Un recueil d’articles sur Jean Potocki et son fascinant “Manuscrit trouvé à Saragosse” qui s’attache à la thématique du voyage et met en valeur les multiples facettes de cette œuvre extraordinaire.

Jean Potocki et son Manuscrit trouvé à Saragosse sont désormais un cas d’école pour démontrer qu’une œuvre peut être tirée de l’oubli quasi total où elle avait disparu, et venir briller au panthéon des gloires de la littérature grâce au travail de bénédictin de quelques chercheurs passionnés.

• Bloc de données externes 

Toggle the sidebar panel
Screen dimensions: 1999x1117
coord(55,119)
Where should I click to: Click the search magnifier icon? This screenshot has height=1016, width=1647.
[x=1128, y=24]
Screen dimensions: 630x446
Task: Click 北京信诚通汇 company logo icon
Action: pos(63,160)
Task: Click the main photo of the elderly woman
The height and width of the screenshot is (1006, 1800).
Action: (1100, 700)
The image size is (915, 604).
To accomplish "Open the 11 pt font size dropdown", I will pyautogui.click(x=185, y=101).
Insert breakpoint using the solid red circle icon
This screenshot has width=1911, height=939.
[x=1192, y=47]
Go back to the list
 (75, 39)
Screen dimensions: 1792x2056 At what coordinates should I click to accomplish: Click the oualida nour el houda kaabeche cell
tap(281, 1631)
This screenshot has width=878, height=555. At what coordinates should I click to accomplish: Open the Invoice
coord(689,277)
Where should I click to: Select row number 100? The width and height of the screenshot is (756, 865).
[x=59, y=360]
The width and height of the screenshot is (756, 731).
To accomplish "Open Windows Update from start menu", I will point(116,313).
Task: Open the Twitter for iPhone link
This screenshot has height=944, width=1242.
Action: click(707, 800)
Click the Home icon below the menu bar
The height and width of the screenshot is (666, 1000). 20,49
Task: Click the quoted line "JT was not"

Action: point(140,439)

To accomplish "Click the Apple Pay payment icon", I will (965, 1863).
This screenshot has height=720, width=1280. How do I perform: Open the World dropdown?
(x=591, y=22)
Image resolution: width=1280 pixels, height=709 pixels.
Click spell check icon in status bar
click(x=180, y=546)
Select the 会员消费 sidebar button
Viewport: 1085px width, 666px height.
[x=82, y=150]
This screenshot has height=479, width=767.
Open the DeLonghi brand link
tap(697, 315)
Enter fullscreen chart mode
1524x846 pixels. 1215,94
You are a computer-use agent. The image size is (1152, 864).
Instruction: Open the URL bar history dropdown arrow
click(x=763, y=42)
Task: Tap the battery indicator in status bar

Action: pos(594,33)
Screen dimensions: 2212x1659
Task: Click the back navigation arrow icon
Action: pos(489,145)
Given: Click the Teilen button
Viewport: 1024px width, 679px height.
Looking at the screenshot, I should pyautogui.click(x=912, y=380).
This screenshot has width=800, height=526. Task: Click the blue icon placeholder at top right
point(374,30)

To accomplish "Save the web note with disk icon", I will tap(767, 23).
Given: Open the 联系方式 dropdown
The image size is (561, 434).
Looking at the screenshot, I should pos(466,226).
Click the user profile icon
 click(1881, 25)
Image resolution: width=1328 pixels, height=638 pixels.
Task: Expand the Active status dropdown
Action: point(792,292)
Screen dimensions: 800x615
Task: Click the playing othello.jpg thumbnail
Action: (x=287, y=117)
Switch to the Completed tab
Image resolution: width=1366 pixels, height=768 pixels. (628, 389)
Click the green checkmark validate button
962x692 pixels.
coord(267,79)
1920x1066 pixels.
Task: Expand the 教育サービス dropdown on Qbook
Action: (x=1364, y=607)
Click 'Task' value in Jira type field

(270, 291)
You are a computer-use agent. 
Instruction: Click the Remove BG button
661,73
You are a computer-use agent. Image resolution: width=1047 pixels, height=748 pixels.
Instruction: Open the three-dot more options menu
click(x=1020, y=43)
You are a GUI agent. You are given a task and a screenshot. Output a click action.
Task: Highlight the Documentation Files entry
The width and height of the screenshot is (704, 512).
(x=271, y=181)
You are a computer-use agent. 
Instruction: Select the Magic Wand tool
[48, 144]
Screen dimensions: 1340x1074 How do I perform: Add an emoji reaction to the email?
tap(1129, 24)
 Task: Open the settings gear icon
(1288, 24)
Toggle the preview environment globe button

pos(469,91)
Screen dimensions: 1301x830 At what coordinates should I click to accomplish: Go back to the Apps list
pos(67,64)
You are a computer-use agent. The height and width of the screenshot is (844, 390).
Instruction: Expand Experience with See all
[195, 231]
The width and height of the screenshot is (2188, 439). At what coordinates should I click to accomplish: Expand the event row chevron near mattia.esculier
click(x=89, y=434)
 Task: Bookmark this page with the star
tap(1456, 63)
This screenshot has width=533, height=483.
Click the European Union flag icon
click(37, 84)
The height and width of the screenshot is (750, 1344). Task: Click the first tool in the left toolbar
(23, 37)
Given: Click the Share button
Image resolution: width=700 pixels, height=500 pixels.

Né en 1761, issu de deux grandes familles de la noblesse polonaise, les Potocki et les Poniatowski, Jean Potocki passe ses toutes premières années en Podolie (aujourd’hui en Ukraine), puis est élevé en Suisse, le français devenant alors sa langue de prédilection. Il épouse en 1785 Julia Lubomirska, issue de la famille des Czartoryski, et ils s’installent à Paris, où il fréquente les salons des Lumières. À partir de 1788, Potocki s’engage résolument pour l’indépendance de la Pologne ; en 1790, il retourne en France et assiste aux déboires de la Révolution française, ce qui a pour effet de l’éloigner de ses engagements précédents. Déçu par le partage de la Pologne, il se met au service des tsars : Catherine II, puis Paul I. Ce vagabondage politique ne s’arrête pas là, puisqu’il se dévoue ensuite au service des tsars, paradoxe suprême, et fera beaucoup pour asseoir l’expansion russe en Asie. Grand voyageur, Potocki aura voyagé à Malte, en Tunisie, en Sicile, en Italie, en Espagne, au Maroc, en Mongolie ; il publie des brochures d’ethnologie, des études de chronologie, de politique, des récits de ses voyages, des pièces de théâtre. Il se suicide en 1815 sur ses terres en Podolie, en nous laissant, outre l’image d’un touche-à-tout génial, une œuvre superbe : son unique roman, le Manuscrit trouvé à Saragosse.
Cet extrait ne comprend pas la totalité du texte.